» **課題の目的**
記録の先頭行から始め、「Action: tap(43, 41)」を含む行で終えて、その範囲を一字一句変えずに書き写してください。両端の行も含めます。

» **提供された記録**
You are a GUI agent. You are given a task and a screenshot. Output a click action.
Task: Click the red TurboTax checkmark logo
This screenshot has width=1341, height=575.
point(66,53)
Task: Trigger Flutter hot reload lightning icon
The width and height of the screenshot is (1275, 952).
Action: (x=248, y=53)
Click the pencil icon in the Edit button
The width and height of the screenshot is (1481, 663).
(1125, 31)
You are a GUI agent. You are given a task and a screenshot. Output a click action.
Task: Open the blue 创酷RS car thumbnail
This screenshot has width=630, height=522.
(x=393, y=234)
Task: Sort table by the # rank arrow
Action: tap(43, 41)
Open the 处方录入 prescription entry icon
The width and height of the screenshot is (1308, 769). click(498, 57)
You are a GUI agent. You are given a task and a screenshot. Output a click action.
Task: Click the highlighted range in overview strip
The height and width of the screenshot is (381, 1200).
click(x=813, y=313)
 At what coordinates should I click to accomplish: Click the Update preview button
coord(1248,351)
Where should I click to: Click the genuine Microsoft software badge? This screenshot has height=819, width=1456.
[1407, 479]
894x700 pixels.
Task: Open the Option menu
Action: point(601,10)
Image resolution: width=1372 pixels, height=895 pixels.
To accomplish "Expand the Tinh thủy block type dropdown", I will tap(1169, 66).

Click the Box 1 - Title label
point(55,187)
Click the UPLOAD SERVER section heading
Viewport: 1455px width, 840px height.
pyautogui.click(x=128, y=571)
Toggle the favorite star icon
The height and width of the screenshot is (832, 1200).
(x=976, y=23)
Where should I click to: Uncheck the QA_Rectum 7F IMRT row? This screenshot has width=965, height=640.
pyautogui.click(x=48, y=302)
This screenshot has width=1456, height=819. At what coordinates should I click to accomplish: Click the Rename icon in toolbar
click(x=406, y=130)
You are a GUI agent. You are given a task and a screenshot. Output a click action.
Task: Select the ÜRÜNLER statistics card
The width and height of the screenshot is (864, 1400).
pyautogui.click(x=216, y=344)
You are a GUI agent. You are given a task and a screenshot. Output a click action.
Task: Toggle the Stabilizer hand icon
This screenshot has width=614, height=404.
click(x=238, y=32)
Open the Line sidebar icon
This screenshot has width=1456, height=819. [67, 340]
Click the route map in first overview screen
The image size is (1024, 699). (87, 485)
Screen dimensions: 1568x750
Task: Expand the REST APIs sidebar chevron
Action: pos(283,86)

» **演習の解答**
You are a GUI agent. You are given a task and a screenshot. Output a click action.
Task: Click the red TurboTax checkmark logo
This screenshot has width=1341, height=575.
point(66,53)
Task: Trigger Flutter hot reload lightning icon
The width and height of the screenshot is (1275, 952).
Action: (x=248, y=53)
Click the pencil icon in the Edit button
The width and height of the screenshot is (1481, 663).
(1125, 31)
You are a GUI agent. You are given a task and a screenshot. Output a click action.
Task: Open the blue 创酷RS car thumbnail
This screenshot has width=630, height=522.
(x=393, y=234)
Task: Sort table by the # rank arrow
Action: tap(43, 41)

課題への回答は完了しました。